TASK BRIEF:
Lines before the one containing "You are a GUI" are not wanted; restate the rest below word for word, through the last line, but drop any pictures.

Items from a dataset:
▶

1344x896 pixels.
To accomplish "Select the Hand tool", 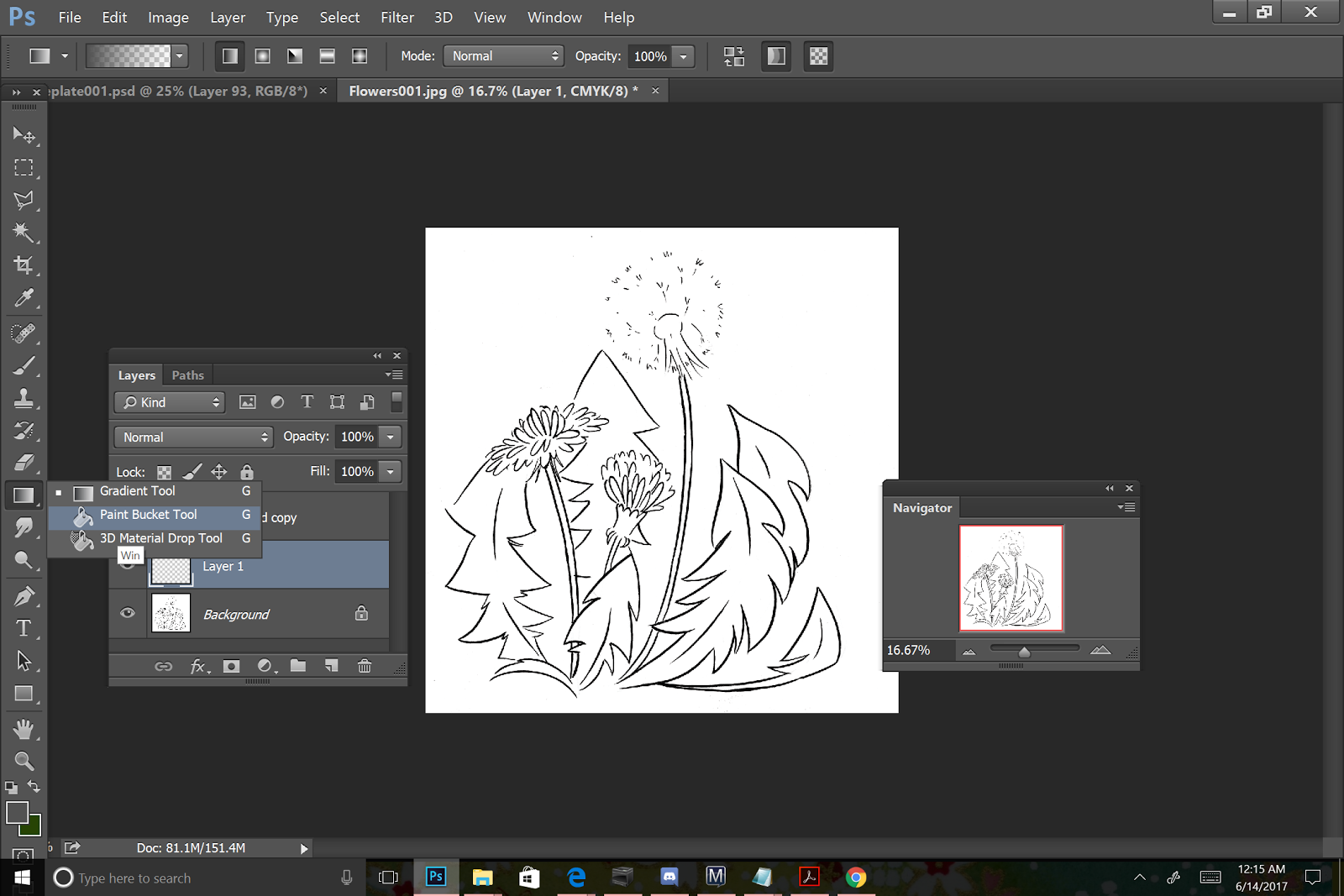I will coord(24,728).
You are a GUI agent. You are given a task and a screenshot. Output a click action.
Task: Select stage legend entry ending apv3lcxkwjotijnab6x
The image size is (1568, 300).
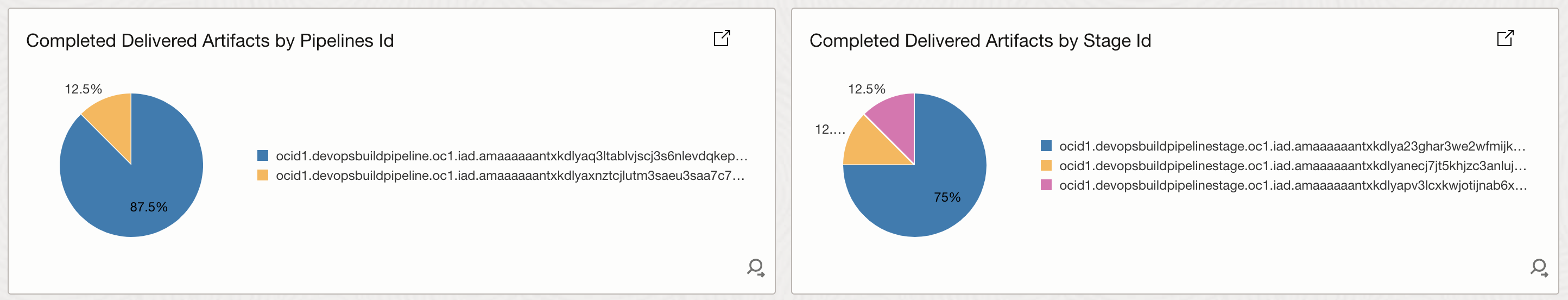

◀

RESULT OF THIS EXERCISE:
You are a GUI agent. You are given a task and a screenshot. Output a click action.
Task: Select stage legend entry ending apv3lcxkwjotijnab6x
The image size is (1568, 300).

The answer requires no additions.